We were first impressed with the low weight of this harness and liked the locked-in feel that the molded back offers. The rigid frame adds extra pressure to the center of your back and transfers a lot of the kite’s load to the center and sides of your back, not your hips. The Riot definitely feels a bit more rigid than some of the other harnesses out there but since the back isn’t very tall you still get a lot of mobility at your torso. With the hardshell frame, we liked to add some extra tension to keep the harness centered on our back. Unlike more flexible harnesses, you don’t want this harness rotating around your body because of it’s form-fitted molding.

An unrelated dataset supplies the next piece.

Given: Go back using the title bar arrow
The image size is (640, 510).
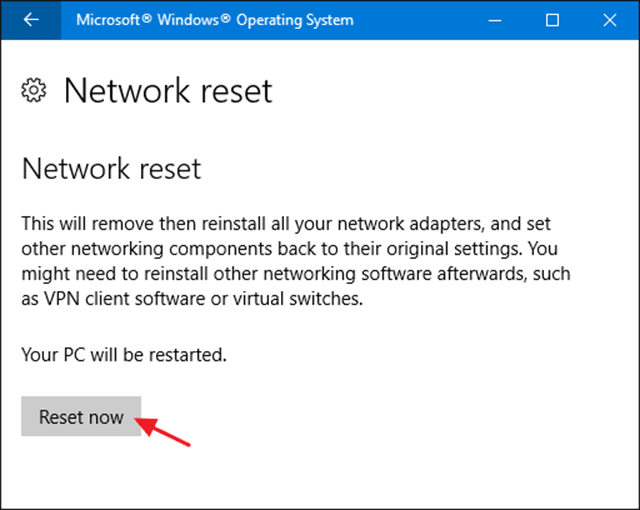Looking at the screenshot, I should tap(31, 20).
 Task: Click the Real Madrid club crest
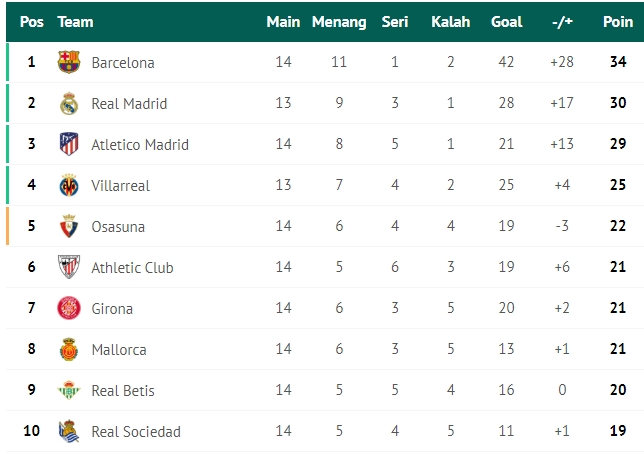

Our harness came with Ion’s C-Bar QuickLock which is mounted on a stiff, foam backplate that is about 5″ high, and while at first, it may look tall and a bit of overkill, it does an excellent job of ensuring that your harness stays in place and the spreader bar does not ride up or roll up into your ribs. The quick-release buckle system which Ion calls their “Tension Lock” system is a unique concept that basically means no more messing around with adjusting webbing and buckles each time you put on or take off your harness. Set your buckles on your webbing to your preferred fit and tightness one time, then place the hooks in the locking bars on the side of the C_Bar 3.0 spreader bar and tension it back on itself until it buckles closed. It’s quick, set it and forget concept allows you to really specify your harness to your desired size, get it on and off quickly and get the exact same fit every session. Perhaps a small detail, but we dislike it when the webbing strap falls out of the pocket and dangles while riding, but we found the bungee pockets did a great job of securing the excess webbing slack from the spreader bar.

We really liked the QuickLock’s lift up gate spreader bar for freeride hooked-in riding. It makes hooking in and out super easy and gives you a locked-in feeling without the use of a quick-release locking finger. Since the hook is really shallow it keeps everything nice and close to your body. Overall, riders who like the dispersed support of a hardshell will appreciate the Curv’s stiffer frame, yet the lower back still allows for ample movement and the overall weight will feel good both on and off the water.